O ministro do Supremo Tribunal Federal (STF), Alexandre de Moraes, também esteve na mansão de veraneio mantida pelo banqueiro Daniel Vorcaro em Trancoso, no sul da Bahia, além de frequentar a residência do empresário em Brasília. A informação foi revelada pela coluna do jornalista Lauro Jardim, publicada no jornal O Globo.
Segundo a coluna, Moraes conheceu o imóvel avaliado em cerca de R$ 300 milhões. A propriedade possui aproximadamente 40 mil metros quadrados, com 12 suítes, cinco bangalôs e ampla estrutura de lazer, sendo usada por Vorcaro como casa de veraneio.
A mansão ganhou repercussão recentemente após reportagem da Revista Liberta afirmar que o local teria sediado festas privadas frequentadas por pessoas do mercado financeiro, da política e do meio jurídico. De acordo com a publicação, essas reuniões teriam sido registradas por um sistema interno de câmeras instalado na residência, material que teria sido apelidado nos bastidores de “Cine Trancoso”.

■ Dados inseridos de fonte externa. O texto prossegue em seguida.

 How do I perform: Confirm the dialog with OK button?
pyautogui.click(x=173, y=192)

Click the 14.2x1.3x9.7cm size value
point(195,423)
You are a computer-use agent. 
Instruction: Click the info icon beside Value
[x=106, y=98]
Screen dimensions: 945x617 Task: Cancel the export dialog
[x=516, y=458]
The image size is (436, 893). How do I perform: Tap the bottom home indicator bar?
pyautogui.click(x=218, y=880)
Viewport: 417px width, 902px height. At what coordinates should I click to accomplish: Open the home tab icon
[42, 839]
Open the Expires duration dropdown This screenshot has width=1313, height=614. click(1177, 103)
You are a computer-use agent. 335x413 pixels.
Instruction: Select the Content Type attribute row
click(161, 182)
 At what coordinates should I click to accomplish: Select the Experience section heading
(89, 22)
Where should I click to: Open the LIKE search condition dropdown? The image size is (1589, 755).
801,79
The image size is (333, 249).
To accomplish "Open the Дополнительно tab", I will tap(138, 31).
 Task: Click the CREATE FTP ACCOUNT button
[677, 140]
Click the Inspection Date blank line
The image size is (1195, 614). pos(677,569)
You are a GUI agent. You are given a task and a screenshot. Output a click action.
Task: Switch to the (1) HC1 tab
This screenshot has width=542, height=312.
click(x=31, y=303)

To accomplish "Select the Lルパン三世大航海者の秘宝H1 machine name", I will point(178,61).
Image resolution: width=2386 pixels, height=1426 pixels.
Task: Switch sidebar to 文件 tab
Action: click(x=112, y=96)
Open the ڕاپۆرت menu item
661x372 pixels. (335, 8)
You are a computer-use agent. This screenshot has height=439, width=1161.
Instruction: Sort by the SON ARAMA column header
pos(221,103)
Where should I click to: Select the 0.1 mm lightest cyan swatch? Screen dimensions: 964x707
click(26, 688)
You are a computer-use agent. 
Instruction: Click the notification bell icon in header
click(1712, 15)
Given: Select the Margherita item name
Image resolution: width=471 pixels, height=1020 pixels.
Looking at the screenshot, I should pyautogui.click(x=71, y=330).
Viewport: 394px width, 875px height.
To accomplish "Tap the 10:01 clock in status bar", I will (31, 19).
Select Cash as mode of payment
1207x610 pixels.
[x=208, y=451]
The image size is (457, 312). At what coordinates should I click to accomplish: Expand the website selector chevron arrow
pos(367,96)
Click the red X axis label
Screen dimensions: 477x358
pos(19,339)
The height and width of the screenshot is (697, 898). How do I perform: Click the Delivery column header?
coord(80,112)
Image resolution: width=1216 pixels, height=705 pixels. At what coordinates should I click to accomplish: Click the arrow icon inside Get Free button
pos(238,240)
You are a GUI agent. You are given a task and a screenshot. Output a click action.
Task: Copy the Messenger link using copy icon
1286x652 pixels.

As festas eram regadas a bebidas de luxo e contavam com a presença de prostitutas estrangeiras. Segundo reportagens, mulheres europeias seriam levadas em voos privados para os eventos, estratégia que, segundo relatos de bastidores, buscava evitar que as convidadas compreendessem ou acompanhassem as conversas políticas e de negócios entre os presentes.
Segundo a revista, um dos vídeos exibidos em reuniões internas de executivos do mercado financeiro mostraria um personagem descrito informalmente como um “pica das galáxias” do Poder Judiciário, expressão usada por um dos participantes ao comentar o conteúdo das imagens. A identidade do personagem citado não foi revelada pela publicação.
Ainda de acordo com a reportagem, o celular de Vorcaro, que conteria parte desses registros, foi apreendido e está sob custódia de autoridades, incluindo a Polícia Federal e o Ministério Público Federal, com supervisão do Supremo Tribunal Federal.
Até o momento, não há indicação pública de ilegalidade atribuída ao ministro do STF em relação às visitas mencionadas nas publicações.